---------- Material to process ----------

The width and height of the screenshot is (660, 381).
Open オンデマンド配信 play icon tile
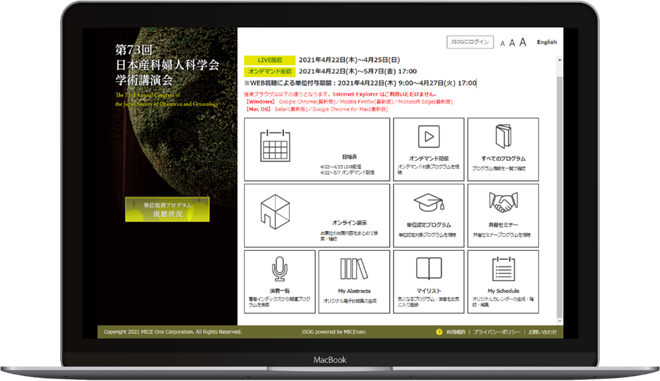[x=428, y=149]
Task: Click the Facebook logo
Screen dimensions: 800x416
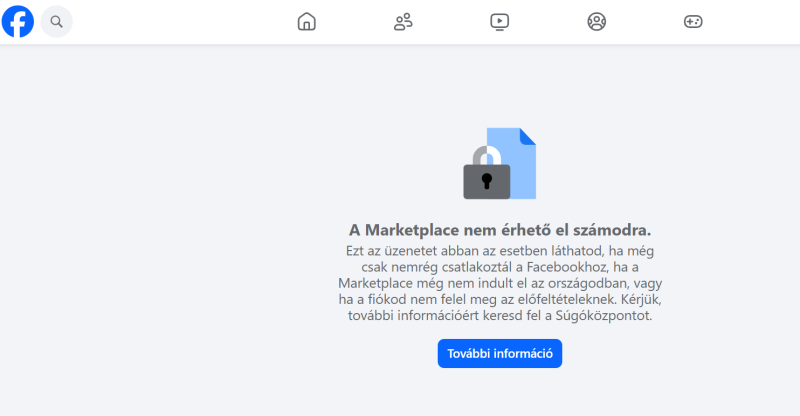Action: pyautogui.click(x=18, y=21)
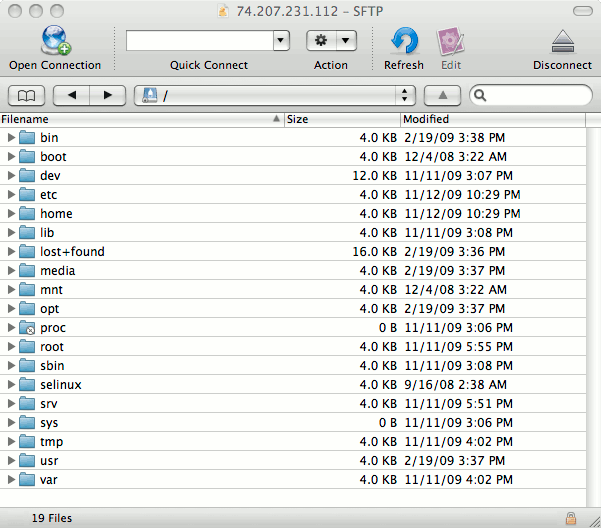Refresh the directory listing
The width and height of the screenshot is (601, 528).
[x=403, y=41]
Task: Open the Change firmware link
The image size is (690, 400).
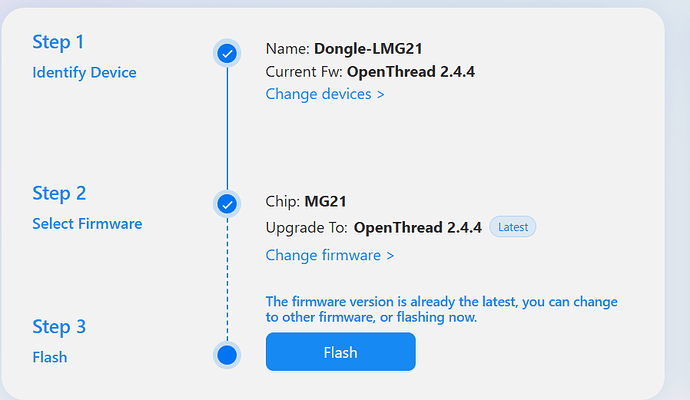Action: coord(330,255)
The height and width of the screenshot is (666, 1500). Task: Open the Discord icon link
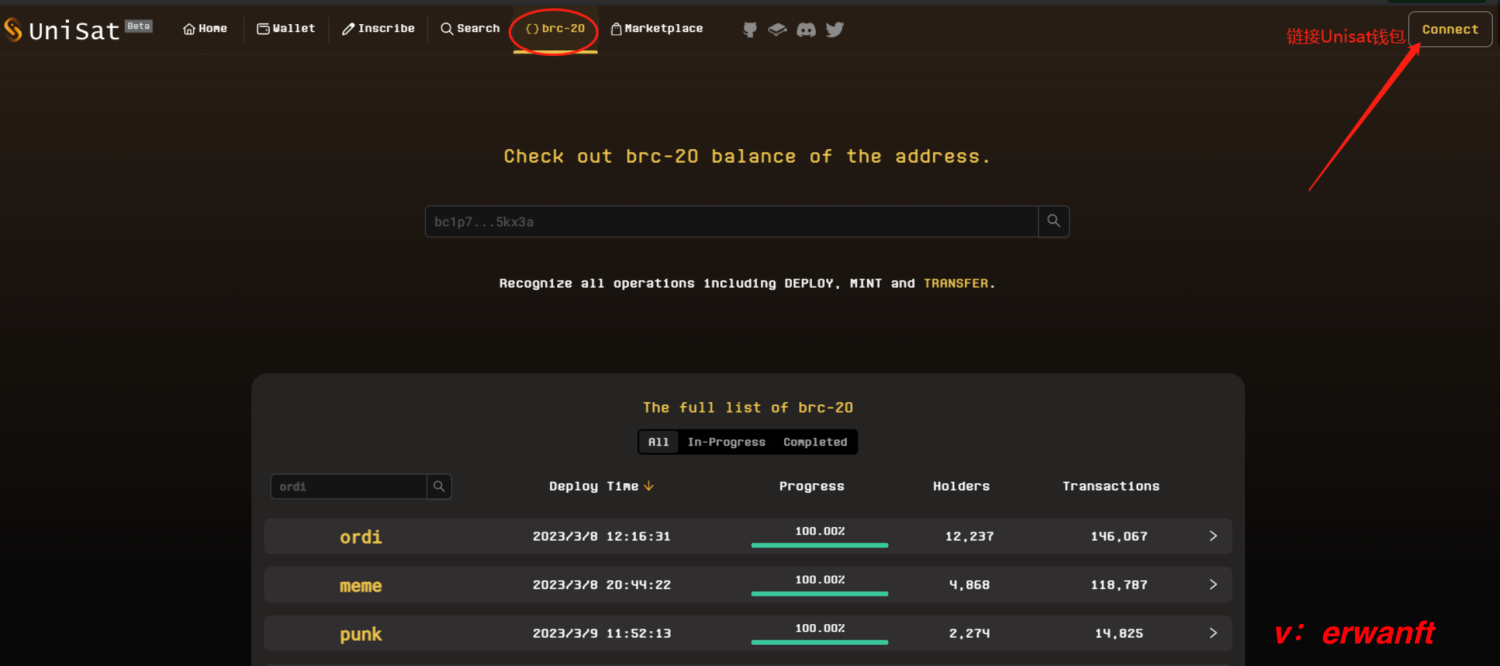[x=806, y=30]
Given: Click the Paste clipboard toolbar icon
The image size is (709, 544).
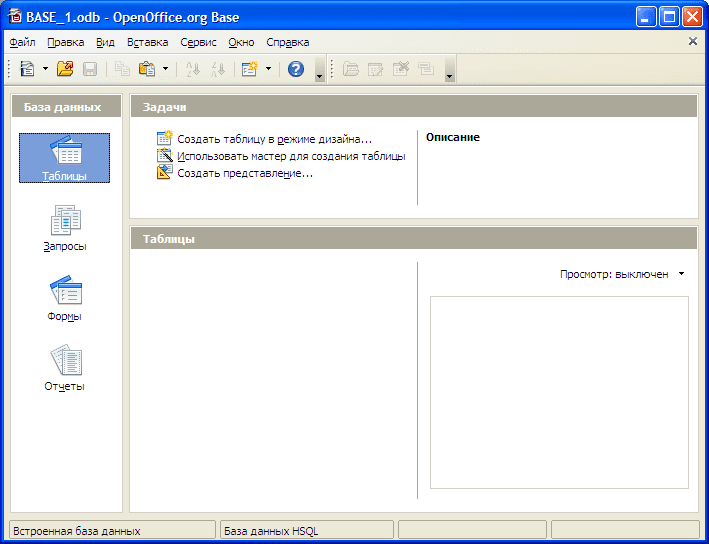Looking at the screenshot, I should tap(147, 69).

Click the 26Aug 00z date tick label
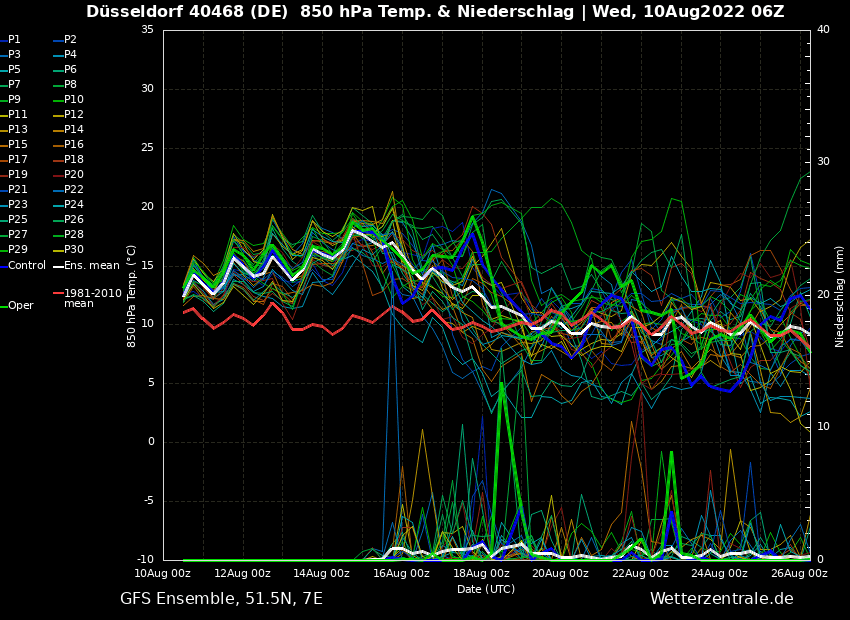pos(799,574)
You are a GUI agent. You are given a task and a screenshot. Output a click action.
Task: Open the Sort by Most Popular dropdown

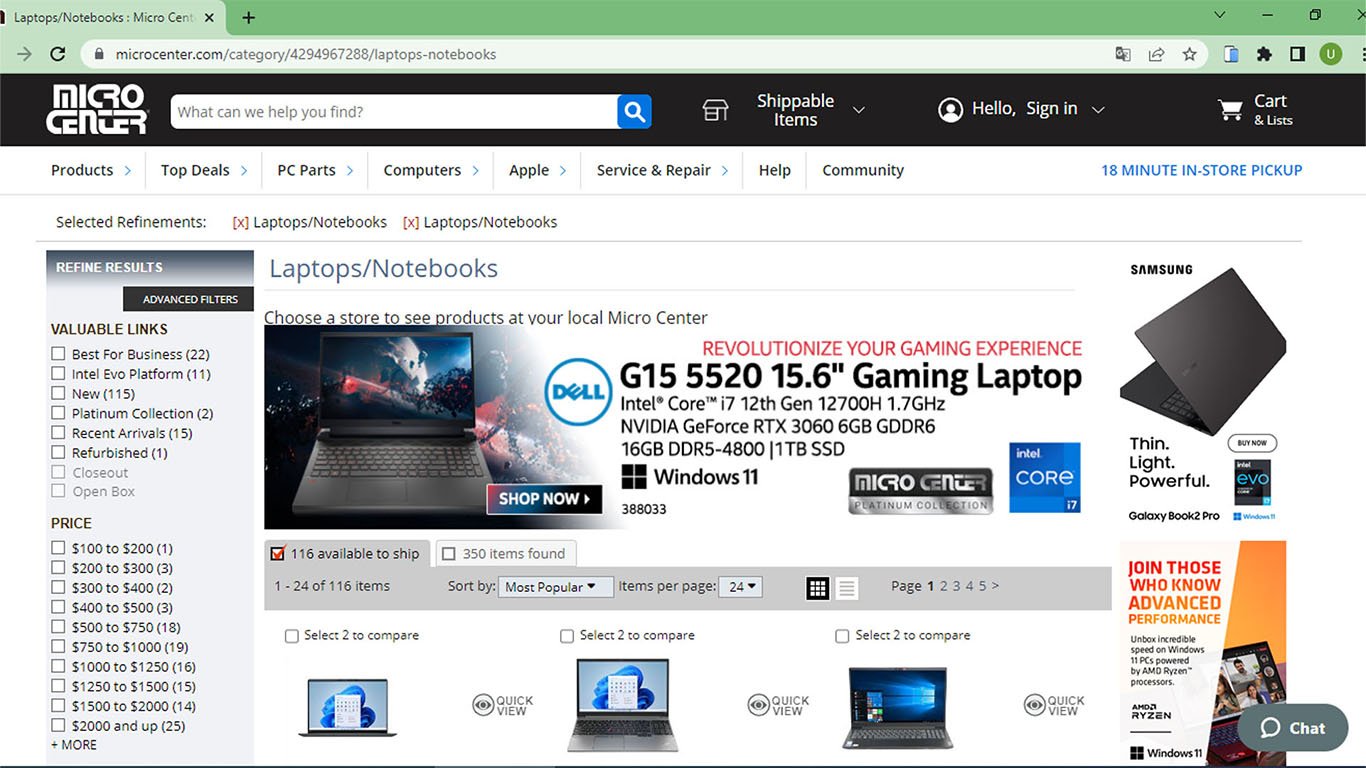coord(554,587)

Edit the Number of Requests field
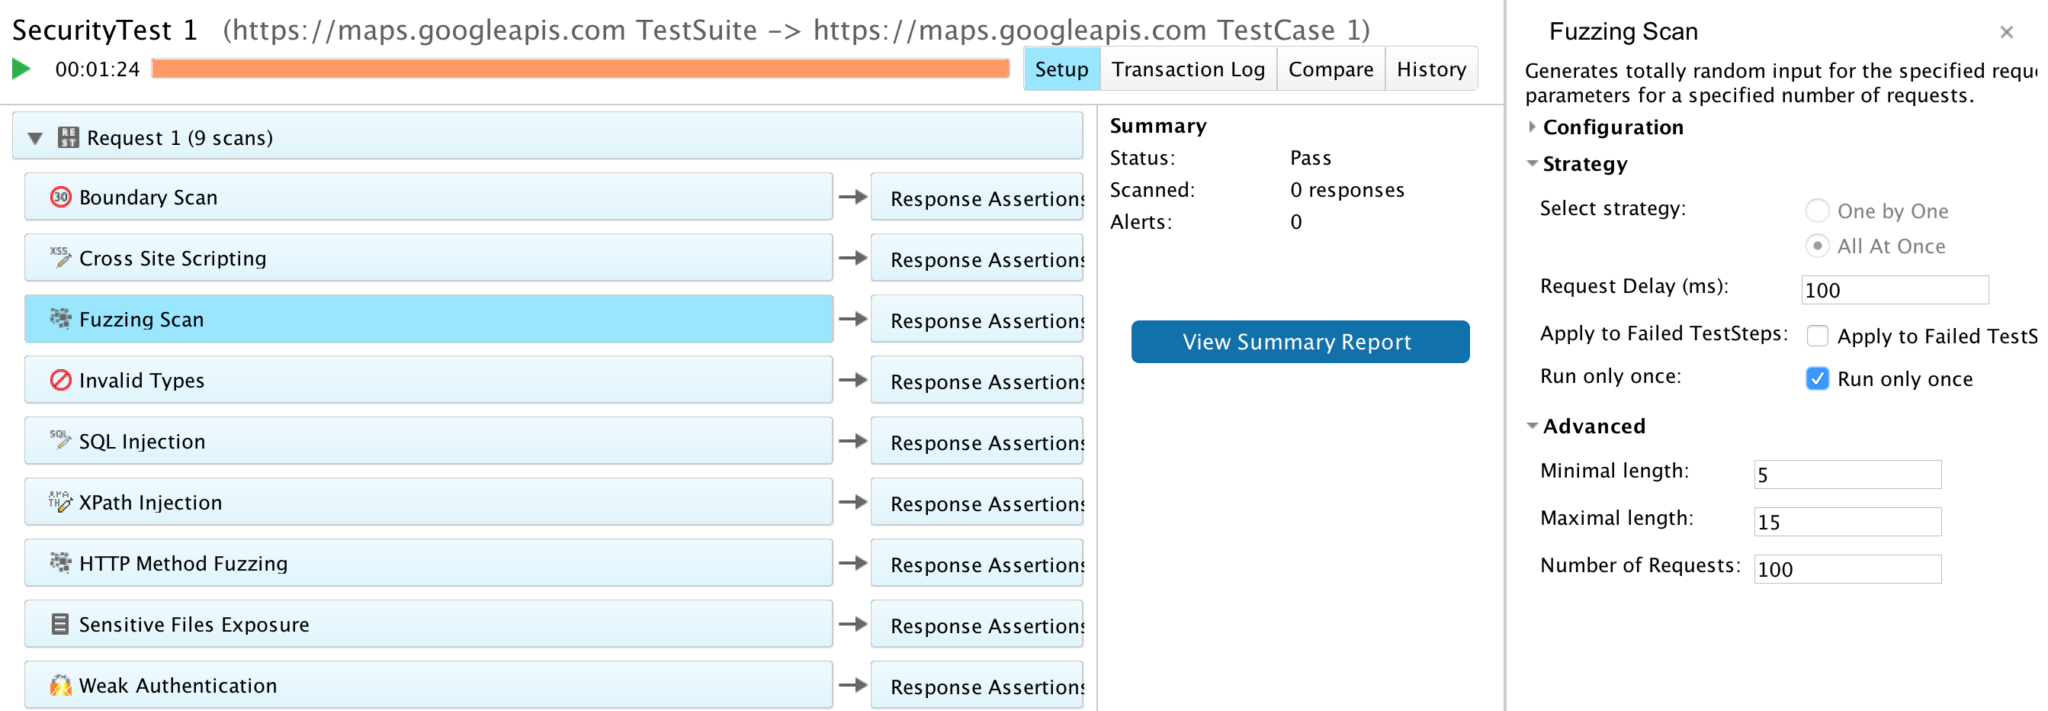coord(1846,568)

----------

** Task statement **
The entries above, without their pictures, should be written out exactly.

** Final answer **
The width and height of the screenshot is (660, 381).
Open オンデマンド配信 play icon tile
[x=428, y=149]
Task: Click the Facebook logo
Screen dimensions: 800x416
Action: pyautogui.click(x=18, y=21)
Refresh the directory listing
The width and height of the screenshot is (601, 528).
[x=403, y=41]
Task: Open the Change firmware link
The image size is (690, 400).
Action: coord(330,255)
The height and width of the screenshot is (666, 1500). Task: Open the Discord icon link
[x=806, y=30]
Given: Click the Paste clipboard toolbar icon
The image size is (709, 544).
Looking at the screenshot, I should tap(147, 69).

Click the 26Aug 00z date tick label
pos(799,574)
You are a GUI agent. You are given a task and a screenshot. Output a click action.
Task: Open the Sort by Most Popular dropdown

coord(554,587)

Edit the Number of Requests field
coord(1846,568)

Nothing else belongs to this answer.